**Task objective**
Please output exactly the lines from the one containing "Facebook Pages (92, 1043)" through the last line of the records, both included.

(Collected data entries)
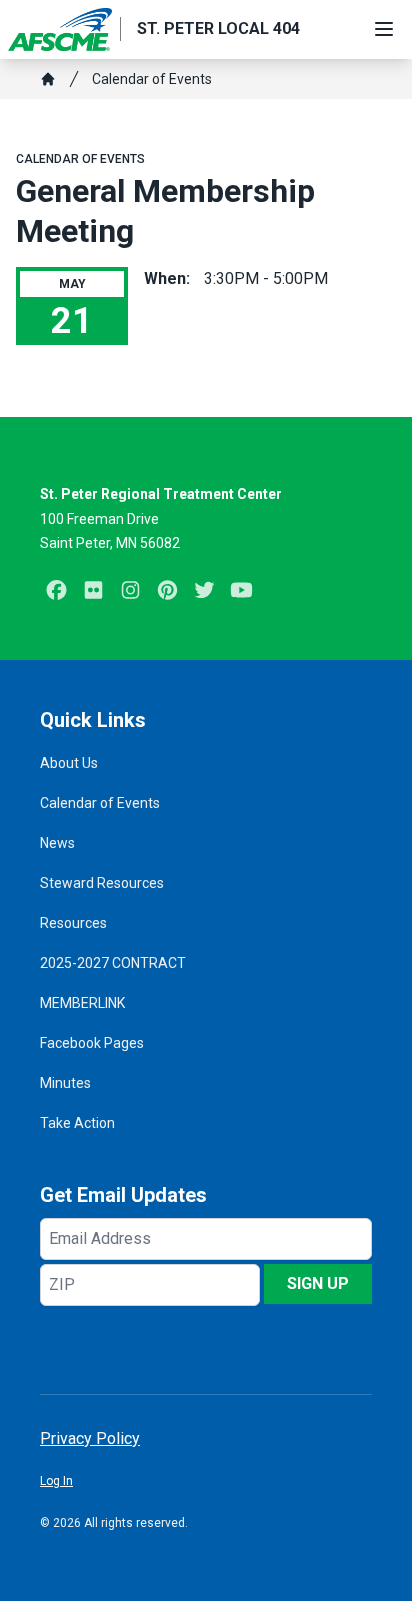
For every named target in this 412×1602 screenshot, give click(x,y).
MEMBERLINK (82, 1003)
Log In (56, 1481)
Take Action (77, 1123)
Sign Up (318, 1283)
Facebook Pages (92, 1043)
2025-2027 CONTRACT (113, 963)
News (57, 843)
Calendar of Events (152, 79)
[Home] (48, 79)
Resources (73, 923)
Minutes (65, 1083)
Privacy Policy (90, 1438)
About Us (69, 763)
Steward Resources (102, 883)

**Written solution**
Facebook Pages (92, 1043)
2025-2027 CONTRACT (113, 963)
News (57, 843)
Calendar of Events (152, 79)
[Home] (48, 79)
Resources (73, 923)
Minutes (65, 1083)
Privacy Policy (90, 1438)
About Us (69, 763)
Steward Resources (102, 883)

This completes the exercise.